TASK TO CARRY OUT: Print the passage of the text on Texas school testing from "The organization’s overall" to "a high-pressure test." word for word.

READING TEXT:
In an effort to help students, NEISD includes a “What I Need” period of the day where students are grouped into different levels for math and reading at some NEISD schools.

Ashmore said data on students’ progress needs to be available more than once a year so these groupings can be changed and allow students to move based on educational needs.

In addition, basing a school’s public-facing letter grade off a single test day affects the entire community around the school, Ashmore said.

“As a parent and public school advocate, it’s the first question we are asked by other parents: ‘Why is this school a B or a C? Should we buy a house in this neighborhood?’ Whereas if parents saw an A, they might be more comfortable with the way a school looks,” she said. “Even though [the A does not reflect] the feeling of school or how the teachers are, it doesn’t show extracurriculars or the school’s connection with the community.”

Ashmore said these high-stakes tests have the potential for huge consequences for students, teachers, and schools, and that teachers are reaching a breaking point.

“I see teachers every day doing their very best to traverse the regulations, requirements, and expectations from the state, district, administration, parents, and students. They are amazing. I am very proud of them, my kids and my tutoring students, as well as all the students who work so hard to succeed every day,” Ashmore said.

Raise Your Hand Texas’ policy recommendations

Raise Your Hand Texas believes the accountability system for public schools should accurately measure student progress, and to do that, Texas’ assessment and accountability system needs to establish a middle ground.

What does this mean for local schools? The organization reported that the most effective assessments are low-stakes, identify strengths and weaknesses, and inform instruction throughout the school year.

Raise Your Hand Texas supports real-time assessments that inform instruction, measure individual progress, and serve as one of multiple measures reflecting a student’s entire educational experience, rather than depending on the single high-stakes STAAR test.

The organization’s overall goal is to find a way to more effectively measure students’ academic success without the sole dependency on a high-pressure test.

Raise Your Hand Texas’ Policy Recommendations include:
  • Removing all high-stakes testing consequences for students.
  • Limiting STAAR test scores to 50% of any domain or the overall score for districts and schools in the state’s accountability ratings system.
  • Expanding the scope of Texas’ A-F accountability ratings system to include factors beyond STAAR test scores.

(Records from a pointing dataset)
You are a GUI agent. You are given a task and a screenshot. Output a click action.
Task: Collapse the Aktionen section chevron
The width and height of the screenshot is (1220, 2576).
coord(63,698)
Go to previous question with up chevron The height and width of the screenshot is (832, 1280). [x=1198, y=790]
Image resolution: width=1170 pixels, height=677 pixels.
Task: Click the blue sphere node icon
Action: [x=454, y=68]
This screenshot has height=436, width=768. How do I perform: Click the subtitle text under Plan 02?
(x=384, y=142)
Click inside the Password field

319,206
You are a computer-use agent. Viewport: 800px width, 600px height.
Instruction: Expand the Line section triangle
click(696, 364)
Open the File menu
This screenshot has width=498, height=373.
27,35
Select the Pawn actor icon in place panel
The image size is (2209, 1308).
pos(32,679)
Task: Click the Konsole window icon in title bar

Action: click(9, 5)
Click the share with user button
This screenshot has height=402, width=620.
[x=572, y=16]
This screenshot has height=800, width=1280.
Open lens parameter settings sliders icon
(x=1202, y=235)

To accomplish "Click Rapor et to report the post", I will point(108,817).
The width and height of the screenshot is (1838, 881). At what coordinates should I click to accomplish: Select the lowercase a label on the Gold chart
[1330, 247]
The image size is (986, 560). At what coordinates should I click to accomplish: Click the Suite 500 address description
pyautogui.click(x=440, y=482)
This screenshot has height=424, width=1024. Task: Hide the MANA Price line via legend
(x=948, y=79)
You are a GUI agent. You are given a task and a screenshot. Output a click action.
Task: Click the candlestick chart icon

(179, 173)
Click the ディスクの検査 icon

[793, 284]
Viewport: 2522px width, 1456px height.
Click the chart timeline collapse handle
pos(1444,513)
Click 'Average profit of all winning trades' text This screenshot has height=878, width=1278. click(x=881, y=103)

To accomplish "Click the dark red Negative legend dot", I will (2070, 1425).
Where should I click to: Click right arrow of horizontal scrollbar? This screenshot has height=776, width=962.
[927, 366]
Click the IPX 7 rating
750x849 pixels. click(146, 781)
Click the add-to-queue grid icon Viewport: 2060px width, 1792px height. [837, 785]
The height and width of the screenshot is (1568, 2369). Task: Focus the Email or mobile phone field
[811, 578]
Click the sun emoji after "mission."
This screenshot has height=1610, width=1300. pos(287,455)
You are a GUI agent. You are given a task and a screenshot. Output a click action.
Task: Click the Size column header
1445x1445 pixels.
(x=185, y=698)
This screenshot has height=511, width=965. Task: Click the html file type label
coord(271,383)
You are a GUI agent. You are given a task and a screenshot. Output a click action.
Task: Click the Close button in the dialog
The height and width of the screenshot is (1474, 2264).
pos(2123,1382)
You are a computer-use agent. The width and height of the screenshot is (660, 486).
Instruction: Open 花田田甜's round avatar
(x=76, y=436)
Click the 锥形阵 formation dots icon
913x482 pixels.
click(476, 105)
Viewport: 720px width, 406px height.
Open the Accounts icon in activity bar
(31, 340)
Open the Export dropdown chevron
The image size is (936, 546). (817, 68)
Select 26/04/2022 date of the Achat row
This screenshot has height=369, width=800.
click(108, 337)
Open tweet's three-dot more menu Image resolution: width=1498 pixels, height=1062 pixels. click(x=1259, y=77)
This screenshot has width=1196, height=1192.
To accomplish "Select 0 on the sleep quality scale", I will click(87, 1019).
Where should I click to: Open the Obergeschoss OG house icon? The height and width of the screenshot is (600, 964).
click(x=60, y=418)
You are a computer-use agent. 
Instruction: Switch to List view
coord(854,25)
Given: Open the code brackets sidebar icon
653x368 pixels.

EXERCISE RESPONSE:
The organization’s overall goal is to find a way to more effectively measure students’ academic success without the sole dependency on a high-pressure test.